James made a peculiar confession to the police. He admitted to stabbing Ella Belle with a 10 inch butcher knife, but had difficulty recalling the events because of his inebriation. His statement indicated that after being stabbed Ella Belle “had a funny look. I put my arms around her and kissed her and then I left. I thought she was playing possum.” James was charged with 1st degree murder, without a death penalty charge. In support of possible premediation, a witness testified to seeing James holding a jar of kerosene over Ella Belle’s head and threatening to set her on fire, a week before the murder. Other evidence of a threat from 3-4 years earlier that was offered by a blind couple was disallowed. During the defense phase, James suddenly accepted a gulity plea to 2nd degree murder, which ended the trial. He was immediately sentenced to 5 to 12 years in the Western Penitentiary. At the sentencing, James’ attorney in pleading for leniency said, “It is unfortunate that a man like Bowers, who ignited the flame which caused the death of Mrs. Farabaugh, is at liberty, while Farabaugh must go to prison.” The judge expressed generic hope that James would someday be rehabilitated into a “useful citizen.”
Since there was no third party witness to the slaying, it is clear that it was James’ confession that led to the conviction. But there were some interesting details. The confession was obtained when James was drunk, and only after the detective involved “had to prompt Farabaugh by calling certain facts to his attention before he could remember the events of the day.” Also, blood was found on the shirt and shoes of Ray Bowers, to which Bowers explained that he snagged his hand on a lock as he left the apartment. Had the case gone to jury, this certainly could have led to a finding of reasonable doubt.
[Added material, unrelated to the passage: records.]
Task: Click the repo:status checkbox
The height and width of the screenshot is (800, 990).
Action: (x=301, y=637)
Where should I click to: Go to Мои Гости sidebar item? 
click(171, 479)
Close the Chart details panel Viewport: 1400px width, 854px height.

This all took place in a section of the old Northside of Pittsburgh, which was condemned and eventually replaced with the construction of I-279 during the 1980s. Here are the tombstones of this unfortunate couple. As expected, they are not buried together. They lie in different Pittsburgh area cemeteries entirely. I haven’t figured out how long James served time or what he did when he got out. That story is probably not as interesting.